Applications of self-supervised learning
Self-supervised learning has a wide range of applications across various domains:
- Natural language processing: Models like BERT and GPT-3 use self-supervised learning to understand and generate human language in applications such as chatbots, translation, and text summarization.
- Computer vision: Self-supervised learning improves image and video analysis by generating pseudo-labels from raw visual data. Uses include object detection (such as on a doorbell cam), facial recognition, and automatically creating clips from longer videos.
- Speech recognition: Self-supervised models improve speech recognition systems by learning from vast amounts of unlabeled audio data. This approach reduces the need for manual transcription and improves accuracy across different accents and dialects.
- Healthcare: Self-supervised learning helps improve medical image analysis, drug discovery, and patient monitoring by leveraging large datasets with minimal labeled examples. It enhances the accuracy of disease detection and treatment recommendations without requiring extensive and expensive expert human labeling.
- Robotics: Robots use self-supervised learning to understand their environment and improve their decision-making processes. Uses include autonomous navigation, object manipulation, and human-robot interaction.
Advantages of self-supervised learning
- Cost-effective: Reduces the need for extensive labeled data, lowering annotation costs and human effort.
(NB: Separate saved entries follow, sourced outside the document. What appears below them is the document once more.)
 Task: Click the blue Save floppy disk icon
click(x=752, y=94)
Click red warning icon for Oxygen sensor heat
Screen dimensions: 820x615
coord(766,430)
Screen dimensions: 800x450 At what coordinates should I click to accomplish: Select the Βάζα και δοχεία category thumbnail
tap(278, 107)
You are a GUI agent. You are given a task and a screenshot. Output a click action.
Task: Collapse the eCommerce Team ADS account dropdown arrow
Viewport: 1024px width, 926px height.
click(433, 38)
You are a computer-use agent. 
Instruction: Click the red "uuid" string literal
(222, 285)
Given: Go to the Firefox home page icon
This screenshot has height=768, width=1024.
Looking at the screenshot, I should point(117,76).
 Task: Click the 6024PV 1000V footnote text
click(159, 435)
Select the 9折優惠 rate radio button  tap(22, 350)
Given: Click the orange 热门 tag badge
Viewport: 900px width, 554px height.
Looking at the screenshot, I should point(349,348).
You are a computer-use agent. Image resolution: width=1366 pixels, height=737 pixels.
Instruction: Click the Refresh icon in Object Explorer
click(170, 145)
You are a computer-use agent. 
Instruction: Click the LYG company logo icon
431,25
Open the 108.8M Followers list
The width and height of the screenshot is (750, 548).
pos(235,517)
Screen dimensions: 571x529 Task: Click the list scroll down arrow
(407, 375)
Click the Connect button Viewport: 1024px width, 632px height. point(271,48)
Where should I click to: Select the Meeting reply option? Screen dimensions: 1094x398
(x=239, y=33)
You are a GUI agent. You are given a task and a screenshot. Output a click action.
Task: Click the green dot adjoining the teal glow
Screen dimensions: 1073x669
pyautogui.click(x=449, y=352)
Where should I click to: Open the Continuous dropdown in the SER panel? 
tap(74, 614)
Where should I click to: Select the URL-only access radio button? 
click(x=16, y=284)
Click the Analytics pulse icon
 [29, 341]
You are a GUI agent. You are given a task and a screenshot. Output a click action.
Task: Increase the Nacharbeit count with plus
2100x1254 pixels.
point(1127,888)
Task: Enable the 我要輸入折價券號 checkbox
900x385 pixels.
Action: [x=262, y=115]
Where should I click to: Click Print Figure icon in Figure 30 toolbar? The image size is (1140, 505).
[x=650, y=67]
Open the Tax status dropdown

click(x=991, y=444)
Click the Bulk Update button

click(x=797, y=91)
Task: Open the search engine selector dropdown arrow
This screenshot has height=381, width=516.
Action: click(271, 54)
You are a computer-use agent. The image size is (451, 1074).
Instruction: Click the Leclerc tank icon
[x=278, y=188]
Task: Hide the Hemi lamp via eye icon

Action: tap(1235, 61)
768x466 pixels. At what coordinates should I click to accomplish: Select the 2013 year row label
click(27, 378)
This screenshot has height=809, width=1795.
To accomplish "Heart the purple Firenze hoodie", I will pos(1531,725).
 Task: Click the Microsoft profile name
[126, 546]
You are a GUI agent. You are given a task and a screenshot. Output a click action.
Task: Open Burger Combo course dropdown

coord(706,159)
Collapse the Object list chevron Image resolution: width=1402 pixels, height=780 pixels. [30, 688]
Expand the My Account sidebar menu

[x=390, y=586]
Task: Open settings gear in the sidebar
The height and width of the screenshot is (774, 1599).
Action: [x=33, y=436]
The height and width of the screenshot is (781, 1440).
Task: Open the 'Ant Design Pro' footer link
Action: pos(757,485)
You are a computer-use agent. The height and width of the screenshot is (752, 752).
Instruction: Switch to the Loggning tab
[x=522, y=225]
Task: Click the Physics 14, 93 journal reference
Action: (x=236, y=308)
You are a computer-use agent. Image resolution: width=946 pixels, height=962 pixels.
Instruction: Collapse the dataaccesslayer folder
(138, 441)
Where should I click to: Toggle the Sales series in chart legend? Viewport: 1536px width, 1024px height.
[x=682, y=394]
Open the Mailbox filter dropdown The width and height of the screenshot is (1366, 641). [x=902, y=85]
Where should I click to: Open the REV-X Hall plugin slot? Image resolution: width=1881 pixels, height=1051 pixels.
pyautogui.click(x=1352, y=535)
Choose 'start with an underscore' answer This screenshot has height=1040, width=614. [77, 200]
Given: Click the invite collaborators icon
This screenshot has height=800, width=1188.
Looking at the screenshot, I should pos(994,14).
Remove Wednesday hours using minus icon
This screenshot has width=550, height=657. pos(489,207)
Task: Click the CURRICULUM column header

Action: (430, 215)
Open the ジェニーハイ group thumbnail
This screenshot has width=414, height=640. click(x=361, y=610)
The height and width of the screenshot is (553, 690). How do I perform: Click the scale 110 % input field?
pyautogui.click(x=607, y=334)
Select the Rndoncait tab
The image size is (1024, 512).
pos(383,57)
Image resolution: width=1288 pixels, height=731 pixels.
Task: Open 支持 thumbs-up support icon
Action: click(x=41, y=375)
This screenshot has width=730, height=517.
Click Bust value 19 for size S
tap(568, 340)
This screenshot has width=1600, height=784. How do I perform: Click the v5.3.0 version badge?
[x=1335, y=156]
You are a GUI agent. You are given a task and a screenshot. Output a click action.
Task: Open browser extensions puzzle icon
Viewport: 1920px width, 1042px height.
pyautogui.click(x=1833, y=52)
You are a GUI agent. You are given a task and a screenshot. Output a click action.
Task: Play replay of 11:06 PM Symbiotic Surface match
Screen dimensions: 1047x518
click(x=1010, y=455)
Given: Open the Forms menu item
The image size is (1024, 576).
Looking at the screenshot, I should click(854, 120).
- Scalability: Can handle large datasets, making it suitable for real-world applications where labeled data is limited but unlabeled data is abundant.
- Generalization: When trained on enough raw data, the model can learn enough to perform new tasks even if it wasn’t trained on directly relevant data. For instance, an NLP model based on one language could be used to augment the learning of that based on another language.
- Flexibility: Adaptable to a wide variety of tasks and domains, with many subtypes available to fit particular needs.
Disadvantages of self-supervised learning
- Complexity: Creating effective pretext tasks and generating pseudo-labels requires careful design and experimentation.
- Noise sensitivity: Pseudo-labels generated from raw data might be irrelevant to the goal, potentially impacting performance by giving the model too much unnecessary input to process.
- Computational resources: Training self-supervised models, especially with large datasets, demands significant computational power and time.